_Brief_
Give the material from the line that contains "The image size is (2048, 1536)." through the line that contains "will (2030, 181).", both included, as a numbered list with blank lines omitted.

##########

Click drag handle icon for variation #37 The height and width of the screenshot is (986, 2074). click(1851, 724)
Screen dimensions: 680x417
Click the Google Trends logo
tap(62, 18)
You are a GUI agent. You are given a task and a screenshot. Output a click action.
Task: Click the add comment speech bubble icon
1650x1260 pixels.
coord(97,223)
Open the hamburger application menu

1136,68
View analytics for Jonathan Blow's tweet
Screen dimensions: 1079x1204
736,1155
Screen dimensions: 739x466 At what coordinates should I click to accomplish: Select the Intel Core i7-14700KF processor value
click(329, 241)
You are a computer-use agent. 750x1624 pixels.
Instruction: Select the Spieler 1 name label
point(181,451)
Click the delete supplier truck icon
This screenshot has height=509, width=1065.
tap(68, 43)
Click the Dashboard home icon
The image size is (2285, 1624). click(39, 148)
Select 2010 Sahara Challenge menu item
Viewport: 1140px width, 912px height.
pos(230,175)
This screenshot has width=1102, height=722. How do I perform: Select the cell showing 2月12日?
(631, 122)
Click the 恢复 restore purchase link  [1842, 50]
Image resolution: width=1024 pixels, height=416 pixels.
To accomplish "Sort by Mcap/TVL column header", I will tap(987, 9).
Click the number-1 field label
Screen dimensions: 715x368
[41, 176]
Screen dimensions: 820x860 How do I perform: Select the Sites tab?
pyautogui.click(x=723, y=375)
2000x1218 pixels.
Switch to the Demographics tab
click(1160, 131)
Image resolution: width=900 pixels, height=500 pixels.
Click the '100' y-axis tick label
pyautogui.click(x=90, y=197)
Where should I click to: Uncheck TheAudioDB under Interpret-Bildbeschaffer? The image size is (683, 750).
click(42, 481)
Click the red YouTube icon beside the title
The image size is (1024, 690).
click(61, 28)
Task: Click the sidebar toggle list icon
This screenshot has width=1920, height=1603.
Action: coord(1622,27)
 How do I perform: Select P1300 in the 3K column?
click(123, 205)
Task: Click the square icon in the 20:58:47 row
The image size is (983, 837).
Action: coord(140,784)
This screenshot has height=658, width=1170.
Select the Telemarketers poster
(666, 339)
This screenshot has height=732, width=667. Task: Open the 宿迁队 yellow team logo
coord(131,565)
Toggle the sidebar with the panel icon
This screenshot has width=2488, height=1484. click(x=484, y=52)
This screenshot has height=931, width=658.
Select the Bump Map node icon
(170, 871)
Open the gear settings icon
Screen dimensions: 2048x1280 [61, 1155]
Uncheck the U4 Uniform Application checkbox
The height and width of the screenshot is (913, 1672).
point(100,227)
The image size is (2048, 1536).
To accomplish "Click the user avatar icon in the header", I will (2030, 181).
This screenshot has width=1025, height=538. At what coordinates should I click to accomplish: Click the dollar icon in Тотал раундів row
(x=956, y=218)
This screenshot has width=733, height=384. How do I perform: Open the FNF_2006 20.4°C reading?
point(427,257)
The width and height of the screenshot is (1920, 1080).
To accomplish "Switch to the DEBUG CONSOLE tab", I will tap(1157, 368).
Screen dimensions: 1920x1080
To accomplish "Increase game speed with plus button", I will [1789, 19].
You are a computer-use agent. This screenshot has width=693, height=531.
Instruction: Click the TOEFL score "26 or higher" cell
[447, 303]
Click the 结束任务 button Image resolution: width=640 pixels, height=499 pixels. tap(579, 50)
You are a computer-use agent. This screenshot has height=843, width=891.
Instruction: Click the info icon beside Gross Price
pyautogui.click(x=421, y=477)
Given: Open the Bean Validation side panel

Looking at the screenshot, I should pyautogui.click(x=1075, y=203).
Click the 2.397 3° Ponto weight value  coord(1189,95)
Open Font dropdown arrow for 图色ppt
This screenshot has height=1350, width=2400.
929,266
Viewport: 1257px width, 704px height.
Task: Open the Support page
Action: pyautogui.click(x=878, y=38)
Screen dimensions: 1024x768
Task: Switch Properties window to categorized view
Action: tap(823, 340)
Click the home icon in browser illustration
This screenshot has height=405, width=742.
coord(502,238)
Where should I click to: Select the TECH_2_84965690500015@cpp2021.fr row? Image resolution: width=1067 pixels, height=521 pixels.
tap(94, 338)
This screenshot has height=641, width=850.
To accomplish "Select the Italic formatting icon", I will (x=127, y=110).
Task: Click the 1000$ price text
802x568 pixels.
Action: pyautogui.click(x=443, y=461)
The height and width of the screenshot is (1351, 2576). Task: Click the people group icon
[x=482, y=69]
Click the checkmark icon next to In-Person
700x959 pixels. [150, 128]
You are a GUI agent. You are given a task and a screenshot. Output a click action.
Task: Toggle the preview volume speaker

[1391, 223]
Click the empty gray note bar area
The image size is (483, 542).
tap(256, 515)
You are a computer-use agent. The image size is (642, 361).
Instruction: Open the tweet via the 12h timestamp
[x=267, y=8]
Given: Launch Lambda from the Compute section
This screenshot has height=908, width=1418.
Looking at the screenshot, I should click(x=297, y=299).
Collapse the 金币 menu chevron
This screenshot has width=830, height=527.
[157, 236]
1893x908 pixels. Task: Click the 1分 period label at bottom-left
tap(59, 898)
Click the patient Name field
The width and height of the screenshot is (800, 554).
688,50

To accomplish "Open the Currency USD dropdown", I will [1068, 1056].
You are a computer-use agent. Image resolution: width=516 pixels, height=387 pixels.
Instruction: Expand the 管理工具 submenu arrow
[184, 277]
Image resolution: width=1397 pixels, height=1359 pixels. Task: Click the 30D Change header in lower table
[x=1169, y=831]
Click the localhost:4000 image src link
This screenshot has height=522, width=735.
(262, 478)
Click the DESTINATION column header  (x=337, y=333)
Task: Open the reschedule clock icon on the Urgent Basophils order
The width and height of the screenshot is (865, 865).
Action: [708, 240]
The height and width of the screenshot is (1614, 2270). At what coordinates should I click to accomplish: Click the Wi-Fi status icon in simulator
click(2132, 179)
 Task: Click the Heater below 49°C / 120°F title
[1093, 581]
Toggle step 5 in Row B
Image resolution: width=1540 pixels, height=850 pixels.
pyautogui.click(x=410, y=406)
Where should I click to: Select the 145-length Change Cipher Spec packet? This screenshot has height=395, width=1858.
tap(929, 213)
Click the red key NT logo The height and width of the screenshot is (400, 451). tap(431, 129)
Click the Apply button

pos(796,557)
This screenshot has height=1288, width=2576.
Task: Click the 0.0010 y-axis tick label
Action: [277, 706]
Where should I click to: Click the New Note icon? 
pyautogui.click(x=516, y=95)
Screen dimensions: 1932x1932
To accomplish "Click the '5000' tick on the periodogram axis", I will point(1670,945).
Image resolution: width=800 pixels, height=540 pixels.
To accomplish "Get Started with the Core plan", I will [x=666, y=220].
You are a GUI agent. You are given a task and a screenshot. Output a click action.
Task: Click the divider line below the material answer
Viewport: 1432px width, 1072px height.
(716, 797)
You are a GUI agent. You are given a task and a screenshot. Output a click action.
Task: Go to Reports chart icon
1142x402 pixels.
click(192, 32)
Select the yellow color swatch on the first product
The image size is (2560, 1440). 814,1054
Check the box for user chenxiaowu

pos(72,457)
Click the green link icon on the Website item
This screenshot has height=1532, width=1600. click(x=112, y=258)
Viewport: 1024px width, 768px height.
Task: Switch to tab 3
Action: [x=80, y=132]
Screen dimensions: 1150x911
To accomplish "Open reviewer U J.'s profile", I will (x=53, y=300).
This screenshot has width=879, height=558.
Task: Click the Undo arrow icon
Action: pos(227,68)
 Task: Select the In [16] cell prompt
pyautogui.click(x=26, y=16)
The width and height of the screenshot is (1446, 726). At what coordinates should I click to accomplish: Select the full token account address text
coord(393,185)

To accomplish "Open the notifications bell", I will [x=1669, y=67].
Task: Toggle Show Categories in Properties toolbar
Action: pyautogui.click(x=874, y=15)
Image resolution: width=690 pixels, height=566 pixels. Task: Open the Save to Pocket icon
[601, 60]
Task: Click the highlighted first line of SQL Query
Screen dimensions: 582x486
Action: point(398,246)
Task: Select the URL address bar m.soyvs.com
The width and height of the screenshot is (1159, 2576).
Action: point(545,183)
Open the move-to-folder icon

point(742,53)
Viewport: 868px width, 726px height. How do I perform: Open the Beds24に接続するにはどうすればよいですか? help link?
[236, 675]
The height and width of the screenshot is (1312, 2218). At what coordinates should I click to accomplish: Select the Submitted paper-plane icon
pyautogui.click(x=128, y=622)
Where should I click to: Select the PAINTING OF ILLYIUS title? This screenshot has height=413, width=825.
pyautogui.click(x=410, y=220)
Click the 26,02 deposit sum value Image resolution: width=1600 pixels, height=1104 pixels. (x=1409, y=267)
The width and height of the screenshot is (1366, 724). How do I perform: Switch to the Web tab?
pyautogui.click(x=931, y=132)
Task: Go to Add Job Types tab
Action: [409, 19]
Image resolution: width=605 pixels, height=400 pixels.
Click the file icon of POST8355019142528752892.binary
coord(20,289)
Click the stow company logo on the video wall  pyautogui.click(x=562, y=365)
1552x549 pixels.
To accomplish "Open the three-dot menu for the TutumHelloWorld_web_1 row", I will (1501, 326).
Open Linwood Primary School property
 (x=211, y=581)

##########

_Answer below_
1. The image size is (2048, 1536).
2. To accomplish "Click the user avatar icon in the header", I will (2030, 181).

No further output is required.